Development as a responsible, active citizen within a democratic society

We call for an education which is a force for democracy and active citizenship.

In order to maintain and develop democracy, active citizenship and emancipation of individuals, education remains of key importance. Education allows citizens to be more sensitive to the democratic spirit and better skilled for participation in democratic processes in institutions. Besides education should function as an important force for the establishment of democracy and the resistance to undemocratic forces in society. In many of the ‘new democracies’ in Eastern Europe, students have been in the front line for the battle against dictatorships and oppression of the people. ESU determinedly believes that it is important to maintain the political and social benefits of education in the future in order to promote the democratic spirit and to spread the influence of democracy in all levels of society. An important threat for education as a force for democracy and active citizenship is the neglecting of this function. The current political discourse in Europe has changed radically the public thinking on higher education. ESU strongly believes that this way of thinking on higher education is a threat and that education should be safeguarded as a cornerstone of democracy for the future generations.”


We call for an democratic Higher Education Area free of discrimination

ESU promotes the democratisation of HE, so that everyone will be able to access and succeed in HE regardless of his background. Access to HE should be based on ability to learn and not the ability to pay. ESU strongly believes that all discrimination is equally objectionable. ESU considers education and HE in particular as to be the main instrument of emancipation instead of education being the system of reproduction of the existing inequalities and discriminations in society. Access is not simply providing entry to HE but also about completing studies. Drop-out rates are still a huge problem in the European Higher Education Area, which should be tackled.

In 1966, the United Nations, in the Covenant on Economic, Social and Cultural Rights states that “Higher education shall be made equally accessible to all, […], in particular by the progressive introduction of free education” (article 13).

ESU, thereby following a UN covenant yet ratified by 152 states, considers that higher education, should be accessible to all, indifferently of race, gender, culture or socio-economic background and this can only be achieved by progressively introducing, in the long run, free education throughout Europe.

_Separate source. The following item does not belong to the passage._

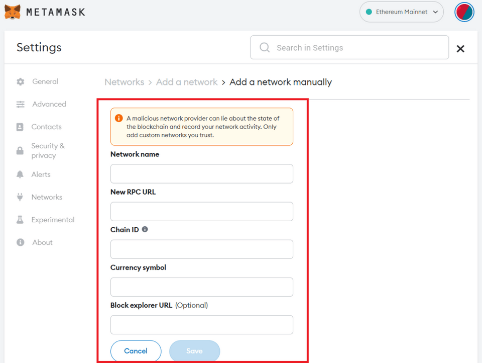
Task: Open the Ethereum Mainnet network dropdown
Action: 402,12
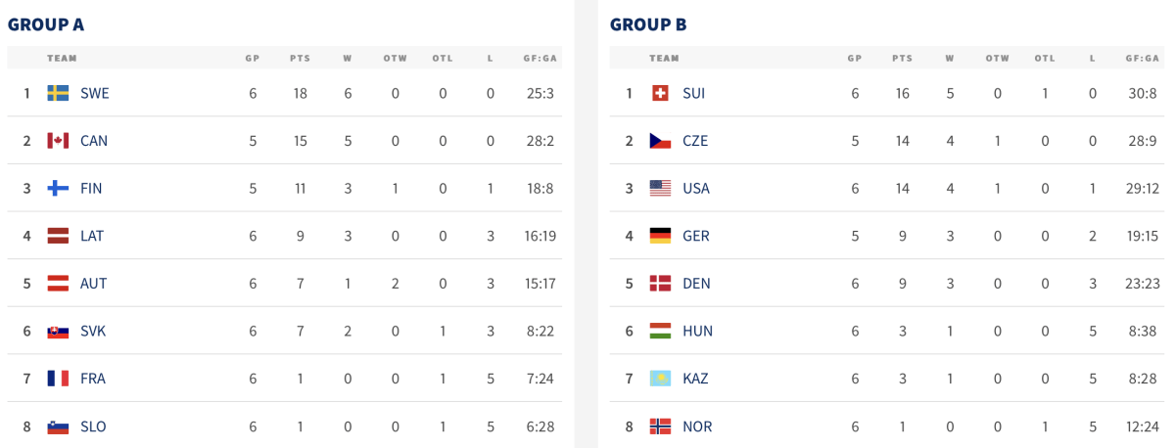Select the HUN team name
This screenshot has height=448, width=1175.
tap(697, 332)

We call for a HE system free of corruption

Corruption is still a problem that occurs at all levels of HE institutions, teachers, researchers, students and staff. Combating corruption should always be a priority since this goes against the academic spirit, which is the raison d’être for HEI. Corruption is especially prevalent within an environment where the academic profession is not adequately supported within a social and/or financial framework. “The danger of corruption is strengthened by the transformation of the university into a mass provider of higher education, a conglomerate of many disciplines, institutes and Research & Development centres where responsibilities refer to divergent purposes, personal and collective”[1]. The moral principles which makes the academic spirit crucial for HE, but also for society an entity should be educated at all levels of education. ESU believes that HEI can never tolerate any compromises of these moral principles for personal benefit.

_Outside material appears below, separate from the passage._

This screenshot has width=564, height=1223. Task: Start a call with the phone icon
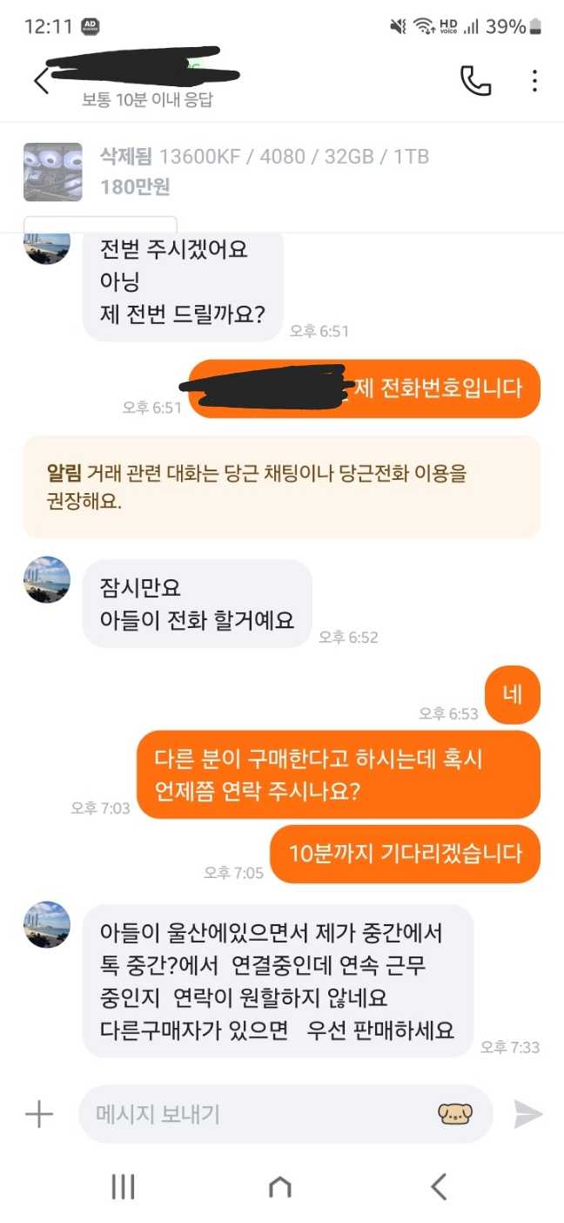click(475, 81)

Economy, Business Life and Labour Market

We affirm that education is not as a tool for profit

In recent years, Europe has witnessed a shift in the debate from HE seen as a public good to a private good, a product that can be used for making profit. Reforms that attempt to replace academic values by commercial considerations, social concerns and purposes by personal interests, and long term needs by short-term demands can never expect the support of ESU. The core academic values and social purposes are so important that they cannot be traded off in favour of markets. ESU supports a future in which HE is a public good, which focuses on the personal needs of the student as well as the demands of society. This is why ESU strongly opposes commitments in the education sector into the GATS treaty or any comparable agreement. ESU is committed to increasing sustainable possibilities for cross-border education, but stresses that a trade regime is not appropriate to address educational issues. Although higher education is proven to be a strong force for the economy, this subordinated effect may never become the main purpose for higher education. Education has an intrinsic value, which makes it essential for the whole society even if it wouldn’t promote the economy.


We call for knowledge to be used to serve society

Competition in the field of knowledge development and application necessarily implies that new information is hidden from competitors, at least partly and temporarily, and thus hinders the fruitful free exchange and development of knowledge. ESU stresses that knowledge should be used to serve societal aims and that the spirit of cooperation should guide the development of knowledge and innovation. In this respect, ESU stresses the importance of basic research and research purely for the sake of knowledge. These are of public interest and should not be jeopardised by the trend of increasing competitiveness in higher education. It is important that HEIs keep ethical considerations in mind, in terms of the subject matter, beneficiaries, commercial exploitation and the publication of results. Above all, it is important that such activities be in line with the aims and purposes of higher education, so that they do not pervert or damage the role of higher education in society. Furthermore, accessibility and cooperation must build a basis for all considerations made by HEIs in terms of intellectual property.   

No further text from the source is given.